If you try:
final String test = "ппп";
you will find -2 -1 only appears at the beginning:
-2
-1
4
63
4
63
4
63
-2 is 0xFE and -1 is 0xFF. Together, they form a BOM (Byte_order_mark):
In UTF-16, a BOM (U+FEFF) may be placed as the first character of a
file or character stream to indicate the endianness (byte order) of
all the 16-bit code units of the file or stream. If an attempt is made
to read this stream with the wrong endianness, the bytes will be
swapped, thus delivering the character U+FFFE, which is defined by
Unicode as a "non character" that should never appear in the text.
test.getBytes("UTF-16"); defaults to using Big Endian when encoding the bytes, so a BOM is included in front so later processors can know that Big Endian was used.

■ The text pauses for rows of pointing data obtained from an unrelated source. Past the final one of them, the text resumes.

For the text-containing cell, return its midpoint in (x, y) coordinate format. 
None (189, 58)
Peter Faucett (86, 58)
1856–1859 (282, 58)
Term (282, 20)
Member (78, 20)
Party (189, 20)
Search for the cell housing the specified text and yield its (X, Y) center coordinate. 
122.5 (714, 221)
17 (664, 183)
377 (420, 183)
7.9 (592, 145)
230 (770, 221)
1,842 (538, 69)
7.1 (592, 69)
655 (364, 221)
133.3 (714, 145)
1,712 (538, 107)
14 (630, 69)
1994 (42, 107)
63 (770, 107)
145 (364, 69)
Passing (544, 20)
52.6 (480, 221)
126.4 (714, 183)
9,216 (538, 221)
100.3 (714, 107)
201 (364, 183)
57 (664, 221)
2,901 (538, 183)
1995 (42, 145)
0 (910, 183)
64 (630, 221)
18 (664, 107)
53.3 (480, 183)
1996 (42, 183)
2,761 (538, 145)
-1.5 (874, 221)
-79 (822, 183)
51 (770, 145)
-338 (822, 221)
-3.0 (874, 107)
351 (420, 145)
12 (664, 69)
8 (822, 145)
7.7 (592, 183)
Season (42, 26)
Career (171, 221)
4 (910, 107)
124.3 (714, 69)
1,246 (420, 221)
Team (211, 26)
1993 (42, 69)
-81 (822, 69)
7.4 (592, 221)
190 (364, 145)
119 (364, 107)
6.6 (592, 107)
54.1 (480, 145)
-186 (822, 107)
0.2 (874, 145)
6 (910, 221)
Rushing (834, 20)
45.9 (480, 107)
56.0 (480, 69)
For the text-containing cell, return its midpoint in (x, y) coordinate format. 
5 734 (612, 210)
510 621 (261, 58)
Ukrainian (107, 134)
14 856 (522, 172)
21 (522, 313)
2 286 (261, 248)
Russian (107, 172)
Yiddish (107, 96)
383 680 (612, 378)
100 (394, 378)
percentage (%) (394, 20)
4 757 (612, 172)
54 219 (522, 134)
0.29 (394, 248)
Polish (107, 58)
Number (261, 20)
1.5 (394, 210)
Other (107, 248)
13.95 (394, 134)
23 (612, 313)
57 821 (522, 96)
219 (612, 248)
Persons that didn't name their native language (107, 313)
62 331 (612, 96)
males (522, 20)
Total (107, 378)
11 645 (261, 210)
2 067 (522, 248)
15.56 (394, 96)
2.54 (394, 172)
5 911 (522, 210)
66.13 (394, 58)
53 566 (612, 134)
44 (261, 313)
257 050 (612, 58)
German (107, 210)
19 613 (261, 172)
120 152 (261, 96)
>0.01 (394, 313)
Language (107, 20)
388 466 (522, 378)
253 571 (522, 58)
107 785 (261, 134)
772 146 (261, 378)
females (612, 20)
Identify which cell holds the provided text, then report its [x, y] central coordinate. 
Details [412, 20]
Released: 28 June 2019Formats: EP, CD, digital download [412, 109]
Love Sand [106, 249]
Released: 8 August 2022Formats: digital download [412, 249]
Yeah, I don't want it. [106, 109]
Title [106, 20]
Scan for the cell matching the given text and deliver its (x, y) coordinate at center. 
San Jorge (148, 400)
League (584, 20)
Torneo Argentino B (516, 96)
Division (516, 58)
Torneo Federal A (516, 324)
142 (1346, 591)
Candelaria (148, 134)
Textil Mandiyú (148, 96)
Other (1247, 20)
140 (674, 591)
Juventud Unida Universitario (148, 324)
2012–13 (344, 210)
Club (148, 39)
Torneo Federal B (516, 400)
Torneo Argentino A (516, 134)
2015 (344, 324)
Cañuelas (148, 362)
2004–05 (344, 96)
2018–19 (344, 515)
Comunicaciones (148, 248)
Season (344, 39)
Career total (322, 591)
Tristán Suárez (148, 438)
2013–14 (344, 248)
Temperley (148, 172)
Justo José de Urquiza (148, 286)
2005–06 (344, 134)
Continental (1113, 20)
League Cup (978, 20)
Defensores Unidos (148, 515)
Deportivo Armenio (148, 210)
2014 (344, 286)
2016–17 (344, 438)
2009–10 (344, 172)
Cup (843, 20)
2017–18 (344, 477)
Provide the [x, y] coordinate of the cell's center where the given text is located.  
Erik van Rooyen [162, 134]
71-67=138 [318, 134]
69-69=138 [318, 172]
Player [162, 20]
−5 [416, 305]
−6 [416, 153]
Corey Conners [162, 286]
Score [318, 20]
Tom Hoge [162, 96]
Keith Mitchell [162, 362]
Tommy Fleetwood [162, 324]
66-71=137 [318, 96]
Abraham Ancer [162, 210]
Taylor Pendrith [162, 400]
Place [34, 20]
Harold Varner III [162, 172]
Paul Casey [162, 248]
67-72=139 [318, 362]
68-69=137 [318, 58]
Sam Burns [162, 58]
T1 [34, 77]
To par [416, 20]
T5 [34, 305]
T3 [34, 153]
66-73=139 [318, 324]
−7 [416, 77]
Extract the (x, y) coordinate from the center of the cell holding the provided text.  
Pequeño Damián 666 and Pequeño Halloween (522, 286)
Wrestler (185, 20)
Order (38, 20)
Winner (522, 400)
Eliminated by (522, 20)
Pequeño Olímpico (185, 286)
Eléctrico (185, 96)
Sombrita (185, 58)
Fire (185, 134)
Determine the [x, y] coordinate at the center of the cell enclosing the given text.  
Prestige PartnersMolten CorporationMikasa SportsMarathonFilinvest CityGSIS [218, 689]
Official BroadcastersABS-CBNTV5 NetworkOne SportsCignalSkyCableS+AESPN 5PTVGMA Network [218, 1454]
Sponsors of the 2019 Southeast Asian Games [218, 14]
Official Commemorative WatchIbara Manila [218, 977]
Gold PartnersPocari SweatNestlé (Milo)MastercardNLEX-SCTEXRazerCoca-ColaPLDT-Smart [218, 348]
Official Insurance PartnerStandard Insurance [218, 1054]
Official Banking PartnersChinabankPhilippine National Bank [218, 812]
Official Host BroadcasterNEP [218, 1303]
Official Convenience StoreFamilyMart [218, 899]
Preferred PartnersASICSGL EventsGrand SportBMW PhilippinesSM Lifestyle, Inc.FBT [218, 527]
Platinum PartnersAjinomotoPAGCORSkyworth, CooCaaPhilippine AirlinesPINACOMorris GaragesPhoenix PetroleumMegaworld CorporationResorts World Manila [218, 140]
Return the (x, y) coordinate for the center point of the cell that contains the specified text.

You can explicitly specify endian by using UTF-16LE or UTF-16BE instead, thus avoiding a BOM in the output:
final byte[] bytes = test.getBytes("UTF-16BE");
The UTF-16 charsets use sixteen-bit quantities and are therefore sensitive to byte order. In these encodings the byte order of a stream may be indicated by an initial byte-order mark represented by the Unicode character '\uFEFF'. Byte-order marks are handled as follows:
When decoding, the UTF-16BE and UTF-16LE charsets interpret the initial byte-order marks as a ZERO-WIDTH NON-BREAKING SPACE; when encoding, they do not write byte-order marks.
When decoding, the UTF-16 charset interprets the byte-order mark at the beginning of the input stream to indicate the byte-order of the stream but defaults to big-endian if there is no byte-order mark; when encoding, it uses big-endian byte order and writes a big-endian byte-order mark.